Adaptive neural network controller for the rotating SMA actuator

Abstract

In this research, we present a new data-driven Adaptive Neural Network (ANN) controller designed for a unique arc-shaped Shape Memory Alloy (SMA) actuator. The actuator generates rotational motion through two-dimensional shape restoration, which is significantly different from traditional linear SMA actuators. The SMA in an arc-shaped pattern tries to recover its original shape when heated, ultimately leading to rotational motion. Due to complexity in SMA motion, it is difficult to apply conventional empirical modeling methods in this research. Given this modelling difficulty, a model-based control approach may not be promising. Thus, a data-driven ANN is adopted here to control the SMA actuator without relying on precise modelling. This controller adeptly learns the actuator's dynamic behavior in real-time, fine-tuning its neural network weights to ensure optimal control.
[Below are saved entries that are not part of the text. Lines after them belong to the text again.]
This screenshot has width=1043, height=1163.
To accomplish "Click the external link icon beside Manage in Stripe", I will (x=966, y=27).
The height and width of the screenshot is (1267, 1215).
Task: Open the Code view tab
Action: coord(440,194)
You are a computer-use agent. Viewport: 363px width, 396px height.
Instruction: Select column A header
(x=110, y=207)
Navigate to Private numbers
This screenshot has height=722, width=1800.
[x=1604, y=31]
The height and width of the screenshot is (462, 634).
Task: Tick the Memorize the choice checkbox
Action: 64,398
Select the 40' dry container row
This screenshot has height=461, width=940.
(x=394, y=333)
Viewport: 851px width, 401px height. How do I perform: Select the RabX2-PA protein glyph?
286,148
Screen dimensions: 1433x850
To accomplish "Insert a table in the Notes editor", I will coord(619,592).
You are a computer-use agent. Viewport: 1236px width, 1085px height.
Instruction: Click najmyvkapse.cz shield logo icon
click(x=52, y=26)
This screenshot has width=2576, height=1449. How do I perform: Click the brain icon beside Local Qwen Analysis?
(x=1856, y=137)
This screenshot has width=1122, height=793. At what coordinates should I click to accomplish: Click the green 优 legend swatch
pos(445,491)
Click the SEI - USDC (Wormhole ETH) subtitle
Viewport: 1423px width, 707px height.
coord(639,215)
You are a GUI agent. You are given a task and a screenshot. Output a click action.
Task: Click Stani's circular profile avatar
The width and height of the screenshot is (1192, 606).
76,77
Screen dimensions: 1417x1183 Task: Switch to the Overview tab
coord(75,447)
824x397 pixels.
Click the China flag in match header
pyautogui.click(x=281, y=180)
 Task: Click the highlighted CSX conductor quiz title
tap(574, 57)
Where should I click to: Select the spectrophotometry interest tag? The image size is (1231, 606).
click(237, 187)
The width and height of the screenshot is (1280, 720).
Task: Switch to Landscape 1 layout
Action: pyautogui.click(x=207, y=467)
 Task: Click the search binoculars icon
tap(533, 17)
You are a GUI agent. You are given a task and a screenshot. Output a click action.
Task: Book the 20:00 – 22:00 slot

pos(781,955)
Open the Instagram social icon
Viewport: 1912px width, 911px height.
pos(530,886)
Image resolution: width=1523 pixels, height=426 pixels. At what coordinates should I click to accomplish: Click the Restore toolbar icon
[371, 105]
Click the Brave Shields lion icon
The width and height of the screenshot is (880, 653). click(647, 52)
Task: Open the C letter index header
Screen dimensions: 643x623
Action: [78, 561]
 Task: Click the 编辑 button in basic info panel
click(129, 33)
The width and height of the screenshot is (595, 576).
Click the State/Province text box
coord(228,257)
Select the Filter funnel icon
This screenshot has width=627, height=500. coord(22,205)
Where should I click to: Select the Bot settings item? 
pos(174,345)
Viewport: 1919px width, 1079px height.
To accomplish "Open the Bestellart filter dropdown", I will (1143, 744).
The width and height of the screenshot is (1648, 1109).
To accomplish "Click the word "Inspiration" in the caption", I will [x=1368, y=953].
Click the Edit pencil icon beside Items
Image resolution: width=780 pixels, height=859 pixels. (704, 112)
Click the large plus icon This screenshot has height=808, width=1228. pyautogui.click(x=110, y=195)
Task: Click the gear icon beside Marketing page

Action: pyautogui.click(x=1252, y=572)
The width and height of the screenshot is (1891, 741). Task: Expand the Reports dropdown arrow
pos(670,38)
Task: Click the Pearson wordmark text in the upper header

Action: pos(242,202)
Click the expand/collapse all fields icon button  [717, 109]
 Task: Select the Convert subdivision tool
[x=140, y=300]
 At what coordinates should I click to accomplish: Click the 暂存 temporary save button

To validate its efficacy, we compare performance of the ANN controller with that of the traditional Proportional-Integral-Derivative (PID) and sliding mode controllers across two reference inputs (sinusoidal and square) under four different disturbance scenarios (input-output, output-only, input-only, and no disturbance). Our experimental results show the ANN controller can provide similar or slightly better performance in terms of tracking accuracy and disturbance rejection without rigorous parameter or gain tuning compared to traditional controllers. Our results verify advanced learning capabilities of the ANN controller and its potential in control of the SMA actuator.